Doctors in Costa Rica told her she had 80 per cent blockages in both jugular veins.

Carberry was discharged from the hospital within a couple of days and spent her remaining week in Costa Rica undergoing physiotherapy to rebuild her atrophied leg muscles.

Since returning home, Carberry has been keeping a routine of exercises. She does a few bicycle sets a day, a few minutes for each set, and after each set she feels stronger.

“I feel alive,” Carberry says. “I’m doing little things every day that I haven’t done for years.”

She remains in a wheelchair, but can stand using a walker without help — something she couldn’t do before the treatment.

“I was so tired all the time,” she says, remembering how fatigue and dizziness would drain her energy.

Now, she no longer needs help sitting up in bed. She can use the washroom by herself. Fed up of “being hung up like a side of beef,” she banished to the basement the personal lift she once used to get in and out of her chair.

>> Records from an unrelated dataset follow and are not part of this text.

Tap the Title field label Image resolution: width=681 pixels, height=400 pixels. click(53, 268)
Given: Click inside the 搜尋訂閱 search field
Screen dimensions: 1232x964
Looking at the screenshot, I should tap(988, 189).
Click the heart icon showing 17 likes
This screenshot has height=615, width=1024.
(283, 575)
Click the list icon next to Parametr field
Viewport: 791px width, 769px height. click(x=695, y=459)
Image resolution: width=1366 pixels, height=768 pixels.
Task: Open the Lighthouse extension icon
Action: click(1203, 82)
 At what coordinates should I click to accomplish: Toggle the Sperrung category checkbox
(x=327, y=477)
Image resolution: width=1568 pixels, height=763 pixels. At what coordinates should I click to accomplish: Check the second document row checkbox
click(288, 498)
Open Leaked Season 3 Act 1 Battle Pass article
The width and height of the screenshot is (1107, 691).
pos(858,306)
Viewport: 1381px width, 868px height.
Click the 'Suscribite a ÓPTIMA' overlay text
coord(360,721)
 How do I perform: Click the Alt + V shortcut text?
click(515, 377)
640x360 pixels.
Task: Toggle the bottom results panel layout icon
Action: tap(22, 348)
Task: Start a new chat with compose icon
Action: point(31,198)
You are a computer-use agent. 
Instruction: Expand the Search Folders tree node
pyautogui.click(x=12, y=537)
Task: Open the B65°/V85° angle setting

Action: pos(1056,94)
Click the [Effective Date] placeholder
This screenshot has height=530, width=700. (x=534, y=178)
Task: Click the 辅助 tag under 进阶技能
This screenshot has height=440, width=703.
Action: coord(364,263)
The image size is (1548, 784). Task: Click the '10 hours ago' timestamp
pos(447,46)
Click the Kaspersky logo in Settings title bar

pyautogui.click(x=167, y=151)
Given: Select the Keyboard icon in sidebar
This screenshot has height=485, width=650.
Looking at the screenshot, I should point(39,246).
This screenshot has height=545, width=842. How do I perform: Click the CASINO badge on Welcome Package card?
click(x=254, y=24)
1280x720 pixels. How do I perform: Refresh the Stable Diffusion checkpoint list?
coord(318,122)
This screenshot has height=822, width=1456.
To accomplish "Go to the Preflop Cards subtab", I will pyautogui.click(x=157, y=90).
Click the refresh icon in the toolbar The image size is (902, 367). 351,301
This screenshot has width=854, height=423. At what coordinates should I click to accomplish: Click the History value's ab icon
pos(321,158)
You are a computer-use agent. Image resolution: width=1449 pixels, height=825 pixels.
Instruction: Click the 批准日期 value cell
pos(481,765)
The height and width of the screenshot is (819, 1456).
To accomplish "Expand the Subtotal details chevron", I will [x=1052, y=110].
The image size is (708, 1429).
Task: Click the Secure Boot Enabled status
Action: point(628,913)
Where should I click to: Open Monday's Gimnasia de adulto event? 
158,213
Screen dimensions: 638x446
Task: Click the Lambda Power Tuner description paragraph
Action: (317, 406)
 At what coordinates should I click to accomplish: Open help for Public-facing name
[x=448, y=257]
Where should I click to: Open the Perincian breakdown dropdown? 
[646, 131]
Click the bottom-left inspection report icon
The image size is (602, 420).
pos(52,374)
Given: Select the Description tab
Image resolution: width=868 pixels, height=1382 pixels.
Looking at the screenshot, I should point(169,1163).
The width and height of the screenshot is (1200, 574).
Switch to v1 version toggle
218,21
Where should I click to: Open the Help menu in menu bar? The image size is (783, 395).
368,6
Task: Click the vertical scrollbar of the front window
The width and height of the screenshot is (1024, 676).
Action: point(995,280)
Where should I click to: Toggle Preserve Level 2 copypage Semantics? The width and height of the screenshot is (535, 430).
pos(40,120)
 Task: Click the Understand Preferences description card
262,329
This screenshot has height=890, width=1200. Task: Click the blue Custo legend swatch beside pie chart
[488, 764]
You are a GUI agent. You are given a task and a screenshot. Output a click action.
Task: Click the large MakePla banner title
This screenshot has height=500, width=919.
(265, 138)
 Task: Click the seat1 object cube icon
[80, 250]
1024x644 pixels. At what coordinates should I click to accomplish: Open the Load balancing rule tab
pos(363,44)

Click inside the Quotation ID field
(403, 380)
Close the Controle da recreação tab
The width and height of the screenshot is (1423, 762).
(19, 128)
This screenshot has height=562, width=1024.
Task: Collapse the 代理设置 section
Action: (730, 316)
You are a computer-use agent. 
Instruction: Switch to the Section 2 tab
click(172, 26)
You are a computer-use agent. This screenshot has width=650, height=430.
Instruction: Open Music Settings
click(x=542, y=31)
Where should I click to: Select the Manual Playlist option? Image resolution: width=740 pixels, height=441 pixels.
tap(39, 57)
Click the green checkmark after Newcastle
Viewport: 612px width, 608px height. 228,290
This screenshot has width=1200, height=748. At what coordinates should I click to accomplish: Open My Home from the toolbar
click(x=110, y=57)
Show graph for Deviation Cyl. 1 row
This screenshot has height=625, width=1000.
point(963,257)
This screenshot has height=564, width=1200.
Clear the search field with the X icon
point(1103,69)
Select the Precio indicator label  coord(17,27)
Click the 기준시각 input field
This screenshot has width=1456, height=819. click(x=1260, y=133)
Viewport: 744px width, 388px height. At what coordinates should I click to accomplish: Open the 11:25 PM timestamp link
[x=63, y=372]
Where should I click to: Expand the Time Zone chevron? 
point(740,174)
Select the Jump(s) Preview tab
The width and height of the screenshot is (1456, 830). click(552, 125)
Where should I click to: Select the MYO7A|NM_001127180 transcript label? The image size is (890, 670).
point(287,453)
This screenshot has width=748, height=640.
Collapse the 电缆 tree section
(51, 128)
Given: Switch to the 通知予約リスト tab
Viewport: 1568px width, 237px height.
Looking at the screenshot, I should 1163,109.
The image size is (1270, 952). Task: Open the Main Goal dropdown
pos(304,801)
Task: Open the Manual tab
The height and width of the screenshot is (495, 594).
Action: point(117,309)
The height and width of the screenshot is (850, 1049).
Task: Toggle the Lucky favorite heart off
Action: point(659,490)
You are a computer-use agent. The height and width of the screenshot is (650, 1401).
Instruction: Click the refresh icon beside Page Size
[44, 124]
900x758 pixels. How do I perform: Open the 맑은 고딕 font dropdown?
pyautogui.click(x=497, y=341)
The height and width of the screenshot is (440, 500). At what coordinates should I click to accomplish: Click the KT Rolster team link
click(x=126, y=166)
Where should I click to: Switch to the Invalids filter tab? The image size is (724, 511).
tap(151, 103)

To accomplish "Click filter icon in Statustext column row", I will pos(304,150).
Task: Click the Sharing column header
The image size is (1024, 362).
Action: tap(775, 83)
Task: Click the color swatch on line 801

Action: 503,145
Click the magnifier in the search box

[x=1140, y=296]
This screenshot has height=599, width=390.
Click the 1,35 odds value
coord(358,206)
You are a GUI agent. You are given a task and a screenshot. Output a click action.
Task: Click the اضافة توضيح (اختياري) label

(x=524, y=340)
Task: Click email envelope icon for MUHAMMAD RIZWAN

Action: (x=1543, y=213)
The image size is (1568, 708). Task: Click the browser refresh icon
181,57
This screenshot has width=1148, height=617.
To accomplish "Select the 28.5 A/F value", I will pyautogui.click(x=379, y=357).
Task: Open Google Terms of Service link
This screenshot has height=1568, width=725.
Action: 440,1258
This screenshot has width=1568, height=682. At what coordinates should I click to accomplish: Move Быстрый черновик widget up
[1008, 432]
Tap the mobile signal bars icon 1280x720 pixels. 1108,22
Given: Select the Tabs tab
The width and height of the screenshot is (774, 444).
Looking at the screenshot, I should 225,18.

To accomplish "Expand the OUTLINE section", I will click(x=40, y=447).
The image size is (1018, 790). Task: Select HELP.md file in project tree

She has even cut back on her weekly home care services.

Carberry’s follow-up care consists of a month of self-injected prescription blood thinners (to help the veins in her neck heal) and regular exercise.

Carberry, and many other Canadians, travel abroad for Liberation Treatment because it is not offered in this country. Canada’s medical community has not approved the procedure.

According to the Canadian Medical Association Journal (CMAJ), in order to become an accepted method, Liberation Treatment must be shown as beneficial through scientific tests, not just anecdotal reports.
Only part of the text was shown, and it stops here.